The answer must repeat each line of the material exactly.

-- Opening Marker --

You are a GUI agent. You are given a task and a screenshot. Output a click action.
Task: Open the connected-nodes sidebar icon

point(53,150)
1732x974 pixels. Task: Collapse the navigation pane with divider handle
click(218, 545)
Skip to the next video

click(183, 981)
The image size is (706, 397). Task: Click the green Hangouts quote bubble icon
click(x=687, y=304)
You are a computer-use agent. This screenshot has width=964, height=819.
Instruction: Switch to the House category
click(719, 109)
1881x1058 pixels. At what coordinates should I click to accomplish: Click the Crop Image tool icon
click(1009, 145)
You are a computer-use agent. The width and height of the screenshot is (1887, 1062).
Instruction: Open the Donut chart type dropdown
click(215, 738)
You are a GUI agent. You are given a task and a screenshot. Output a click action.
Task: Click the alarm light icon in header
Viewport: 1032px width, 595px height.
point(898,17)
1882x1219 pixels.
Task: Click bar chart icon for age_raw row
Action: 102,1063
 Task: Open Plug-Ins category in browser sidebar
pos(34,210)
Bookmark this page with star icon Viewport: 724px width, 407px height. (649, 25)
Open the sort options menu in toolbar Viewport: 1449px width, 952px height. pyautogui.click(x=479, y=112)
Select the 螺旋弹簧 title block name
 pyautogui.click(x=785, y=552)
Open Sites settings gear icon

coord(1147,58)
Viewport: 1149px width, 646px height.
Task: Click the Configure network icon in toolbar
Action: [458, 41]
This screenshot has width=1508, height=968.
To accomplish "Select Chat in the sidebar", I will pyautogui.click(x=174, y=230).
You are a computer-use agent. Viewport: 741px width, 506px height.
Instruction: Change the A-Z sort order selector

-- Closing Marker --

#### [Exercise response]
You are a GUI agent. You are given a task and a screenshot. Output a click action.
Task: Open the connected-nodes sidebar icon

point(53,150)
1732x974 pixels. Task: Collapse the navigation pane with divider handle
click(218, 545)
Skip to the next video

click(183, 981)
The image size is (706, 397). Task: Click the green Hangouts quote bubble icon
click(x=687, y=304)
You are a computer-use agent. This screenshot has width=964, height=819.
Instruction: Switch to the House category
click(719, 109)
1881x1058 pixels. At what coordinates should I click to accomplish: Click the Crop Image tool icon
click(1009, 145)
You are a computer-use agent. The width and height of the screenshot is (1887, 1062).
Instruction: Open the Donut chart type dropdown
click(215, 738)
You are a GUI agent. You are given a task and a screenshot. Output a click action.
Task: Click the alarm light icon in header
Viewport: 1032px width, 595px height.
point(898,17)
1882x1219 pixels.
Task: Click bar chart icon for age_raw row
Action: 102,1063
 Task: Open Plug-Ins category in browser sidebar
pos(34,210)
Bookmark this page with star icon Viewport: 724px width, 407px height. (649, 25)
Open the sort options menu in toolbar Viewport: 1449px width, 952px height. pyautogui.click(x=479, y=112)
Select the 螺旋弹簧 title block name
 pyautogui.click(x=785, y=552)
Open Sites settings gear icon

coord(1147,58)
Viewport: 1149px width, 646px height.
Task: Click the Configure network icon in toolbar
Action: [458, 41]
This screenshot has width=1508, height=968.
To accomplish "Select Chat in the sidebar", I will pyautogui.click(x=174, y=230).
You are a computer-use agent. Viewport: 741px width, 506px height.
Instruction: Change the A-Z sort order selector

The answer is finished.